Practical Life, Continued

The transition to middle school at Alcuin brings what may feel like monumental changes. There are new classrooms, new teachers, and a new schedule that introduces something different — yet elevated.

What doesn't change in this transition is an important question: what does a capable, independent person need to know? In the Toddler Montessori years, that question is answered with tasks like dressing themselves and care-of-environment work, including cleaning and taking care of greenspaces. In the IB Middle Years Programme, it looks a bit different. In seventh grade, students don't just prepare meals like they did in years prior. Instead, they enter a culinary arts semester as part of their Design course, where they are handed $200, kitchen equipment, and a task of feeding 60 to 70 hungry classmates.

The meal prep project is a culmination of all of the skills they learn through the Montessori program and continued in this course, and it's much more than dicing and sautéing. Each week, a pair of students takes on the role of head chef as they plan a menu, navigate dietary restrictions, do the grocery shopping, prepare, and serve a hot meal for the entire class. Students clean up when the meal is done and complete a written reflection, breaking down their process afterward.
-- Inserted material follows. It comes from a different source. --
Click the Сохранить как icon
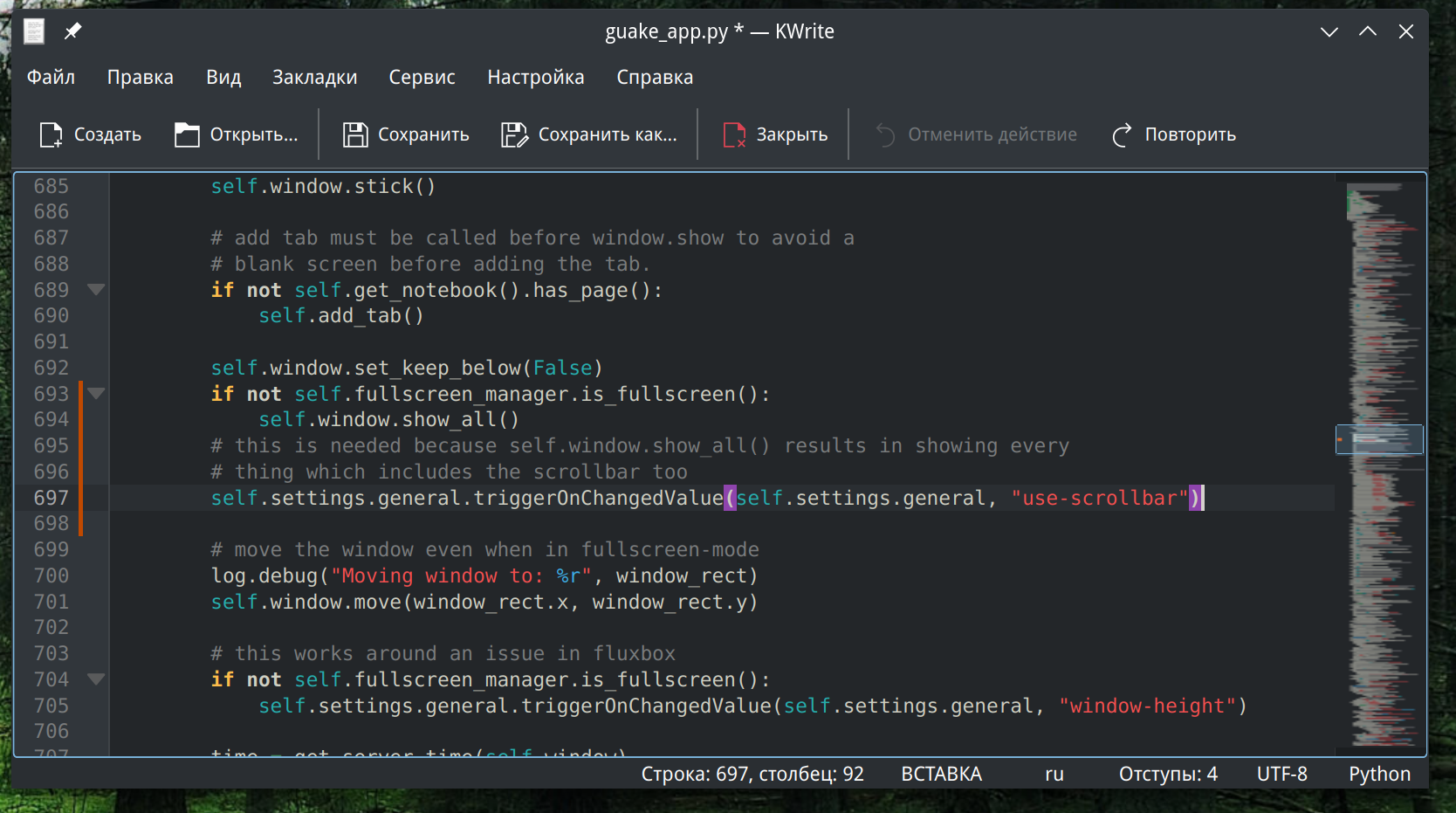 tap(514, 134)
The weeks when a pair isn't cooking, they're tasting new foods and watching how other teams solve the same problem differently.

Practical life skills do not end at the stairs leading to the middle school; rather, they are enhanced with conviction as our students enter a new chapter of what practical life means. They use real scenarios, real money, real dietary restrictions, and real decisions to continue this important work, all under the guise of something delicious.